Last week The Guardian asked readers to write in with their experiences of using antidepressants, and of course I had to take the bait.
Here’s my two penn’orth, where I speak about my 2008-09 episode. Writing this brief piece has made me realise I have quite a bit to say about that period, so I might go into more detail in further posts. It was a hellish time and has left me with some permanent scars.
You can find the original here.
Antidepressants and me, like depression and me, go back a long way. I’ve been on them, on and off, from being a teenager (Prozac), through university (paroxetine, citalopram), and into my working life (citalopram, sertraline).
The first few times are undramatic and, I suspect, uninteresting – as were my depressive episodes. Often, once I’d got better, I’d convince myself there was nothing really wrong with me. I’d just been silly, I had been lazy, I just needed a bit of positive thinking and self help books and I could be on my way. Each day is a gift! Every day in every way, I am getting better! Happiness is yours to have if you just reach out and seize life!

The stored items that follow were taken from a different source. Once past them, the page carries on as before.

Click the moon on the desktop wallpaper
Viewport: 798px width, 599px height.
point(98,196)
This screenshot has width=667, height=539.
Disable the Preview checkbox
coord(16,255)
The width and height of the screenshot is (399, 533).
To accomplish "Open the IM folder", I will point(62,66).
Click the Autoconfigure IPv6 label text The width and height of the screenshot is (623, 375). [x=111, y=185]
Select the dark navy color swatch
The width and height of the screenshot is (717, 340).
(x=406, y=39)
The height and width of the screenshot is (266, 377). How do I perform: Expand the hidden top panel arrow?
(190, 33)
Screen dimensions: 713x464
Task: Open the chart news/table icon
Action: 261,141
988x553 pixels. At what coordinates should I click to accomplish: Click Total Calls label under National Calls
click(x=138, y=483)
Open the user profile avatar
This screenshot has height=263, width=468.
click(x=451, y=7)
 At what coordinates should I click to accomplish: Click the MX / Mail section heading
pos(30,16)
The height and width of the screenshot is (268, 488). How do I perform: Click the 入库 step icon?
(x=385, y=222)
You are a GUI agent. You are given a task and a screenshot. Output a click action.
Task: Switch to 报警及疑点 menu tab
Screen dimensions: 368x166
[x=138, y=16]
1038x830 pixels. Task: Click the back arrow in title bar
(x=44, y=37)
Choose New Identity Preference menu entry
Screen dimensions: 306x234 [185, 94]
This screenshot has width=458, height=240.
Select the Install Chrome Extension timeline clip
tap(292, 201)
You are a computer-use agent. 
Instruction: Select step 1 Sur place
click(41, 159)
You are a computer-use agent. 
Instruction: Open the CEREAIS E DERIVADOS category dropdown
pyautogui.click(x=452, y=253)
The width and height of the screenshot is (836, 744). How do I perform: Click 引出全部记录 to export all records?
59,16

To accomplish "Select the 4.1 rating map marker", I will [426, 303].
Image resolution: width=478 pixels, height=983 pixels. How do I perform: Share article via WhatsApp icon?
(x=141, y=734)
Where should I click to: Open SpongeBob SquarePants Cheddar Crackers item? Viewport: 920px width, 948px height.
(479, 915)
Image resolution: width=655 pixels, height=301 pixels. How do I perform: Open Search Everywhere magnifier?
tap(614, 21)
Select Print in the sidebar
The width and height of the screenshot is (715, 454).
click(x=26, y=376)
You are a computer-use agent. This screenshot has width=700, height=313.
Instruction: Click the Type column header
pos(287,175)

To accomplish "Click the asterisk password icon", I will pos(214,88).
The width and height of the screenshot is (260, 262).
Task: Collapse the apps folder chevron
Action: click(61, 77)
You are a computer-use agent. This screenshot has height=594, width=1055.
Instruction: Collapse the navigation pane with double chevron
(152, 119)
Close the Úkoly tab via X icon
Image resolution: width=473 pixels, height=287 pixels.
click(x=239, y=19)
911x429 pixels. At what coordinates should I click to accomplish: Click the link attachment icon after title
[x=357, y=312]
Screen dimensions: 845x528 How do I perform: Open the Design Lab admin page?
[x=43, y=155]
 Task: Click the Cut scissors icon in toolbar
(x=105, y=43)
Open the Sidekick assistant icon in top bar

(An aside – high neuroticism is a personality risk factor for depressive disorder)
2008 put an end to that.
It’s a curious feature of depression, how much is fills your world with static and gauze and paints gargolye expressions over people’s faces. Looking back, I see how worried colleagues were for me, how concerned my weekly counsellor was. She suggested a visit to the GP, and I came back with a prescription for citalopram. I swallowed them, 20mg, once a day. I had no hope. You don’t, when you’re depressed.
“Can you remember being happy in the past”, she asks.
The question’s a cruel joke. Everything’s a cruel joke. I must have been happy once, rationally, I know I must have been. But I can’t remember. The idea is absurd.
“What do visualise in the future?”
“Grey mist. Nothing”
I go to sleep each night, wishing I could just die peacefully, no morning, no more. And wake each morning, howling inside; I’m still here, it still hurts. Cruel joke. I take the pills. I have no hope.
Sometimes, blissfully, I stop. Just, stop. One morning, stood half naked and holding a sock limply in my hand, I just stop. Half an hour maybe, maybe more. Stopped. And it was peaceful.
I’m seeing the counsellor twice a week now, taking the pills every day. Nothing’s happening; only the pain increases, I have to stop it, I know only one way how. To the extent that I can think, I think about suicide; to the extent I can feel, the thought is tantalising, terrifying. My counsellor knows how to spot the transition from thought to action, sees my howling desperation one morning. I’m sent to hospital, who order me off work but are reluctant to have me as an inpatient. I have good friends and good family, who can watch me. My plans involve jumping, not overdose. Keep with friends and don’t go near bridges.
I go home. I take a break from London and return to my parents, who do a fair job of hiding their frantic worry, their wits-end desperation for a son they can’t watch over any more. Me, face a permanent grimace, my mum trying to help.
“And what about affirmations?” she asks. “Every day in every way I am getting better”
I hate her. I hate her stupidity and her ignorance. I hate how lonely and isolated she’s made me feel. And most of all I hate myself, some cruel, selfish bastard of a son who’d put his own mother through this, some ungrateful wanker who could feel such hate to his own mother, because I love my mum, and I hate her, that she’s made me hate myself. Cruel joke.
I keep taking the pills. I am not getting better, in any way.
My GP, notified of the hospital visit, ups my dose. 40mg, every day. I have no hope. I am going to die, soon. If not this year then the next. Each morning, howling inside. I’m still here. Why am I still here?
I return to work. I’m not ready but people will be talking about me, they’ll hate me even more now that I’ve been off sick, being lazy. I must return.
The increased dose makes my teeth chatter and my body sweat, my eyes shiver in my skull. My mouth dry. Three weeks, this fades.
I cry at work, often, looking at photos of my family on my phone, smiling faces. They tried so hard for me to be happy, I’m not happy, I’ve failed them, I’m so sorry, I’m so sorry. I’ll be gone soon, it’ll hurt you but it’s for the best, it’s better than having me as a son, a useless wretch. I’m sorry, I’m so sorry I couldn’t be better.
Cruel joke, I know not to trust this. I wake one morning and I’m not howling, and it doesn’t hurt. It looks like it’s going to be a beautiful May day. Cruel joke, I know not to trust this. I go to work, go to bed, fearful for the morning.
I keep on being fine. A week, I’m fine. I sing in the shower, baffled, delighted, joyful. Happy. It is a beautiful spring day.
“Can you remember how you felt, when you spoke about suicide?”
But I can’t remember. The idea is absurd.